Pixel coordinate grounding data
<<<<

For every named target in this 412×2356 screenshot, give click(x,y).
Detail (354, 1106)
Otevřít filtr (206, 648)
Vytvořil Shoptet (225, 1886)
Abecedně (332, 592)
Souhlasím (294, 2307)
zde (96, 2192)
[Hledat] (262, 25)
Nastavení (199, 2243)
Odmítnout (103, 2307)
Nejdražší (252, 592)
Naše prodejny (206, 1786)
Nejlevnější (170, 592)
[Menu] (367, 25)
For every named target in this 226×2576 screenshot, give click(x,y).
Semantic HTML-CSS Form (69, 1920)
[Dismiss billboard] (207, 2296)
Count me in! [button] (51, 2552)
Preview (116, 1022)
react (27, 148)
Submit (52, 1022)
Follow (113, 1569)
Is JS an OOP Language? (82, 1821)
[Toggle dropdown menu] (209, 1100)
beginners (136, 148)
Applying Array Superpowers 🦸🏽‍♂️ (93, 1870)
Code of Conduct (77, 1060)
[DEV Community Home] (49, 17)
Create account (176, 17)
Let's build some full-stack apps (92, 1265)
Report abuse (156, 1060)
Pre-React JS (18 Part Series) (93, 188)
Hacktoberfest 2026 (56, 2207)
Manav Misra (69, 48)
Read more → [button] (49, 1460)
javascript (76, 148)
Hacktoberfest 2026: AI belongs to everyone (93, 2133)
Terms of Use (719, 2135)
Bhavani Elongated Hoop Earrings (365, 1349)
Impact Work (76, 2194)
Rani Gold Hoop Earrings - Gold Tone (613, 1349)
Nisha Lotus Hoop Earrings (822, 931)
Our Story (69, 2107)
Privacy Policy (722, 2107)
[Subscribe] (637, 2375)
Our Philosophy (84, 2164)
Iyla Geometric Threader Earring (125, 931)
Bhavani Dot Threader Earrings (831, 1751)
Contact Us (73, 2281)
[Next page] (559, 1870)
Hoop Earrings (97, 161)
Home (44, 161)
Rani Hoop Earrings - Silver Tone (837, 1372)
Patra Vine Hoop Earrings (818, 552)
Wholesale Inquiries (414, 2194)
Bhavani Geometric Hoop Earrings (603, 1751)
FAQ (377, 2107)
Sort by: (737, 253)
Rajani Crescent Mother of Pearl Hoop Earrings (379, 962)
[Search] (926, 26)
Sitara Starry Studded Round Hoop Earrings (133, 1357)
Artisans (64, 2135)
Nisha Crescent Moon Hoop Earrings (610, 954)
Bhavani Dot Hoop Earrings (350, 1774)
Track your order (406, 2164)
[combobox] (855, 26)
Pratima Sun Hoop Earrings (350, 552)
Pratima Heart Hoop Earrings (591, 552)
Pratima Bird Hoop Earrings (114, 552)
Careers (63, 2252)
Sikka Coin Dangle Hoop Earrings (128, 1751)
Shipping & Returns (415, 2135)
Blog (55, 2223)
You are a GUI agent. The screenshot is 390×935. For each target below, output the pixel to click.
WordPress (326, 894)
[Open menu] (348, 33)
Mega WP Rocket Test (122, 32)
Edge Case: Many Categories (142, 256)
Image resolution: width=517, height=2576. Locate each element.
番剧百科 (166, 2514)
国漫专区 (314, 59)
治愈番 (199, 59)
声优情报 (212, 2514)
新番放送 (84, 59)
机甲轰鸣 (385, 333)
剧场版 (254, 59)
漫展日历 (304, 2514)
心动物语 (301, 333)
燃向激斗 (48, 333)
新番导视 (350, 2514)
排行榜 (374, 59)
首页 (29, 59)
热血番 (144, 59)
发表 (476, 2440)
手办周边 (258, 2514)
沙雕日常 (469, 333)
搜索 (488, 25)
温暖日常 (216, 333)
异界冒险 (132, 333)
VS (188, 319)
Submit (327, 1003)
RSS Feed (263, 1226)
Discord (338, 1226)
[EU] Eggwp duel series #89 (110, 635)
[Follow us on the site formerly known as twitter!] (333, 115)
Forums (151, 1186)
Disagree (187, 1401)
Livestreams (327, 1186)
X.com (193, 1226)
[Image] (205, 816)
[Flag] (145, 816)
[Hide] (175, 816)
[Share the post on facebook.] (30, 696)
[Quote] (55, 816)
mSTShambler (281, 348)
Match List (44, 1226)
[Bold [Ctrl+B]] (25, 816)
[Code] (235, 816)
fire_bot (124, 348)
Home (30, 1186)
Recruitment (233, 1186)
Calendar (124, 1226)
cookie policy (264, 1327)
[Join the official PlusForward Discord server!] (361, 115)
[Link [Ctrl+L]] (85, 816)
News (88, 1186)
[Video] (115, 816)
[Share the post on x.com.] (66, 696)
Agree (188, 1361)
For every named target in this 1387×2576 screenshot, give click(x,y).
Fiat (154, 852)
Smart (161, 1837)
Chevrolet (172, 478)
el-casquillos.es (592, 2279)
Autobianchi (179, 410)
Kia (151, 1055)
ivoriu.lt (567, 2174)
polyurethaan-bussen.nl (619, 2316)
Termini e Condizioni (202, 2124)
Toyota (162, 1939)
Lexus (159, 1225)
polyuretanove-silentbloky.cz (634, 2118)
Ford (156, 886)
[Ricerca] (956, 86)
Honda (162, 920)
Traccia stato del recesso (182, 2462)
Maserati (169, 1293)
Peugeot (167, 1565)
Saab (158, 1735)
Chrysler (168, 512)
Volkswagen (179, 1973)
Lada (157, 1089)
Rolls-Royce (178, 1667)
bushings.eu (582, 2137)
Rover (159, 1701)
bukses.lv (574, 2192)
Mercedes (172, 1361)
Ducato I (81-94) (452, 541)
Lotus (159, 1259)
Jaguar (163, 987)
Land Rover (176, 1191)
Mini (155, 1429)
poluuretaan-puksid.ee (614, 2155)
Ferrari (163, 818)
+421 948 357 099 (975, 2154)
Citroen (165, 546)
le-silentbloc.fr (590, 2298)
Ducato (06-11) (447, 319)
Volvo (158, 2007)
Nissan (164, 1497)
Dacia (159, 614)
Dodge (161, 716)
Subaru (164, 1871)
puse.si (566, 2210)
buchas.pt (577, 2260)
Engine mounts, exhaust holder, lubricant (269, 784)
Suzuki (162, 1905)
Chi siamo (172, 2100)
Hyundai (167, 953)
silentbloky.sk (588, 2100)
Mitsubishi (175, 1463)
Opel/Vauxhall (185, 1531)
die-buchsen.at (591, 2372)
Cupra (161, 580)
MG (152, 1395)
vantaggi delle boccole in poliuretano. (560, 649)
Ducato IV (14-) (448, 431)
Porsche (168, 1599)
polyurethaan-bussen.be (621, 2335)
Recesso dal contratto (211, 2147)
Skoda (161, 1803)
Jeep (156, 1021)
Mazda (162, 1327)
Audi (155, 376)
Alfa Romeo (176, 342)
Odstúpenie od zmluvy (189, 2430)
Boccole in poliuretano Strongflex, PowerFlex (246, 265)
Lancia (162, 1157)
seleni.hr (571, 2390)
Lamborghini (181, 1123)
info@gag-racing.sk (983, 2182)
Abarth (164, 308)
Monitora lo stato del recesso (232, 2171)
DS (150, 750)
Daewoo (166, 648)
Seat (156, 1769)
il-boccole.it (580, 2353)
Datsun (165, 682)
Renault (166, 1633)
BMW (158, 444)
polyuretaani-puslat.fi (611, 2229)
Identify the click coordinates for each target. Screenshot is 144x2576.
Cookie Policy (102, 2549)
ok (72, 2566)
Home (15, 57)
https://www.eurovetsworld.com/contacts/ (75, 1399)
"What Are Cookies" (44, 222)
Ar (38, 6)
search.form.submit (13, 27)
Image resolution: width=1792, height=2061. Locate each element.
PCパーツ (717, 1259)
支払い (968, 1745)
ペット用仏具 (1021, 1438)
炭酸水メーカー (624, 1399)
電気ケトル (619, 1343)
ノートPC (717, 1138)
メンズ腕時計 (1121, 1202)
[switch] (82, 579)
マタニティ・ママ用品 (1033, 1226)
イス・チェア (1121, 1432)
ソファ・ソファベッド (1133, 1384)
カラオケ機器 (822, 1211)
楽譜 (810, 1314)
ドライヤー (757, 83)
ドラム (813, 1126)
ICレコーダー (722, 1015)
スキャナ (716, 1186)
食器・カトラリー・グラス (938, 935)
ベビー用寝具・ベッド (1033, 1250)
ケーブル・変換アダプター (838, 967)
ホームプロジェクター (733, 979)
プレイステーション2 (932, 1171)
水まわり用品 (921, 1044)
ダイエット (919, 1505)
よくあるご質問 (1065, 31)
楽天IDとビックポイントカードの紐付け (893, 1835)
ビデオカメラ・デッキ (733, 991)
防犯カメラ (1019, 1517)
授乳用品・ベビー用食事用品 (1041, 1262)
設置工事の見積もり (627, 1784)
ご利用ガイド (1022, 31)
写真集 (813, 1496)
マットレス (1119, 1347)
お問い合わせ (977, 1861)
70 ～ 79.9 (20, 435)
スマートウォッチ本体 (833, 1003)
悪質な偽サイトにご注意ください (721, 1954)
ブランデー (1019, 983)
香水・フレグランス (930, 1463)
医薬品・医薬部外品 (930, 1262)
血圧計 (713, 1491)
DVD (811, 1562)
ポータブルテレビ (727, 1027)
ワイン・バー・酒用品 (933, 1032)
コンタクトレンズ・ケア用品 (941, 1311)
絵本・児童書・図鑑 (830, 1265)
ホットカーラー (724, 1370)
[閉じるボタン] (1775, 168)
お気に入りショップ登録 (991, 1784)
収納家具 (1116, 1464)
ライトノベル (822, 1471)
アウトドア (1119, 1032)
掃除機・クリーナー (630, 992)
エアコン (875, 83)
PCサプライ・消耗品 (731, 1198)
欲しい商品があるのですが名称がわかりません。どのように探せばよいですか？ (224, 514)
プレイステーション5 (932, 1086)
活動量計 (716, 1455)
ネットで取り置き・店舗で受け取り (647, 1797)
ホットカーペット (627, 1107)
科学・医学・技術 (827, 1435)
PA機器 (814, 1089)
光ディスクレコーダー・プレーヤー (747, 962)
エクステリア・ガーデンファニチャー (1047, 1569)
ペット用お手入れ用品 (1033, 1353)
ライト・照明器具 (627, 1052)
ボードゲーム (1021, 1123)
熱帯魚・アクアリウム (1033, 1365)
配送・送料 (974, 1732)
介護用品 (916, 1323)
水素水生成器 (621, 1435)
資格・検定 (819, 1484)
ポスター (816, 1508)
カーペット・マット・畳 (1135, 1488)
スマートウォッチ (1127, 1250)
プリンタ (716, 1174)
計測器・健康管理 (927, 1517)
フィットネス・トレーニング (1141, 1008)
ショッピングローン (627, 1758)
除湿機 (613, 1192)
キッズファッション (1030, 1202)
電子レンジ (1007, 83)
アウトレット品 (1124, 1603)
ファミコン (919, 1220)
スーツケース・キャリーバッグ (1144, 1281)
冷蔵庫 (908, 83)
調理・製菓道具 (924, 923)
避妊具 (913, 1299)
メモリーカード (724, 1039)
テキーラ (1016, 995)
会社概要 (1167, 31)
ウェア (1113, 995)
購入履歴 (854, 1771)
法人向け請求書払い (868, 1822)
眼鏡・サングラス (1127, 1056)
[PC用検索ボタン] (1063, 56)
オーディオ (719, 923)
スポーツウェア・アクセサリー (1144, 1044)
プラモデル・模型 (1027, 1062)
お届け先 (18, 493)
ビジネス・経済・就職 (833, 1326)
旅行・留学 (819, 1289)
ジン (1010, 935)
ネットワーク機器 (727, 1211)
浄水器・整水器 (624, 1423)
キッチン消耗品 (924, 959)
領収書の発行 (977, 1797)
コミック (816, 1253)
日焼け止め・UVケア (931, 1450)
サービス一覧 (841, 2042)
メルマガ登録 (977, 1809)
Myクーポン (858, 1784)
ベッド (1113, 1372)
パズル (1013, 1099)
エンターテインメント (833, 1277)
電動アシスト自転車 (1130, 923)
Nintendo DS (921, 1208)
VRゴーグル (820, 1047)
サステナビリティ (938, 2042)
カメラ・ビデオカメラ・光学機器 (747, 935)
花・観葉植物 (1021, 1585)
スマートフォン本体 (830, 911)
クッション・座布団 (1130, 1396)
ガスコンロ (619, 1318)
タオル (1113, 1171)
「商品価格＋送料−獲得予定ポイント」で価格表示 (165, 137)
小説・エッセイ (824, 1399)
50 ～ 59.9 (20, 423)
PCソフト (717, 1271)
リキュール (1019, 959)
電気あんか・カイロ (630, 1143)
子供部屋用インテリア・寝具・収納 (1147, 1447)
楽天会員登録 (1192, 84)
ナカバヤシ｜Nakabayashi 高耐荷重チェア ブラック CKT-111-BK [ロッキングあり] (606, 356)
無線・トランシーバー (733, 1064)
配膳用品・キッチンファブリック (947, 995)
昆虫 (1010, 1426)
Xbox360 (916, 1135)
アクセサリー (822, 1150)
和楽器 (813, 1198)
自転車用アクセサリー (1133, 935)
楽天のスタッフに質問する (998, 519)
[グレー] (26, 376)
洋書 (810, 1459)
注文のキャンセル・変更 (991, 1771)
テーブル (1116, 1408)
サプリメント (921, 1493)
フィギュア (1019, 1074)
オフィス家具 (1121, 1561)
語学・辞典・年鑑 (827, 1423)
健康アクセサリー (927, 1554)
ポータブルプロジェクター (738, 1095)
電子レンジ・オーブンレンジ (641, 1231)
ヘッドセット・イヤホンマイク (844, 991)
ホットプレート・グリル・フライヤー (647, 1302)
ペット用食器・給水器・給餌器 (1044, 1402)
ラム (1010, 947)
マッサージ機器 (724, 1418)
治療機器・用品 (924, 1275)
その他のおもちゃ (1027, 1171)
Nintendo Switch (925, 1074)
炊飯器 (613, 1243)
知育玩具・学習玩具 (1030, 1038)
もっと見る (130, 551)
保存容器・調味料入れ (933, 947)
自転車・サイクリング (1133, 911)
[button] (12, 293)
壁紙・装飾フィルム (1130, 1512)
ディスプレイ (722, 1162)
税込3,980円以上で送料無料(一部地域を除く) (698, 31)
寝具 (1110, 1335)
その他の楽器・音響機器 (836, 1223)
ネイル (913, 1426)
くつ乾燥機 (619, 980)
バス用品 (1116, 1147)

>>>>

_WHAT NEEDS TO BE DONE_:
A word-for-word copy of the lines above from the one with "ショッピングローン (627, 1758)" through the one with "ビジネス・経済・就職 (833, 1326)", inclusive, is the only output wanted.

_YOUR RESPONSE_:
ショッピングローン (627, 1758)
除湿機 (613, 1192)
キッズファッション (1030, 1202)
電子レンジ (1007, 83)
アウトレット品 (1124, 1603)
ファミコン (919, 1220)
スーツケース・キャリーバッグ (1144, 1281)
冷蔵庫 (908, 83)
調理・製菓道具 (924, 923)
避妊具 (913, 1299)
メモリーカード (724, 1039)
テキーラ (1016, 995)
会社概要 (1167, 31)
ウェア (1113, 995)
購入履歴 (854, 1771)
法人向け請求書払い (868, 1822)
眼鏡・サングラス (1127, 1056)
[PC用検索ボタン] (1063, 56)
オーディオ (719, 923)
スポーツウェア・アクセサリー (1144, 1044)
プラモデル・模型 (1027, 1062)
お届け先 (18, 493)
ビジネス・経済・就職 (833, 1326)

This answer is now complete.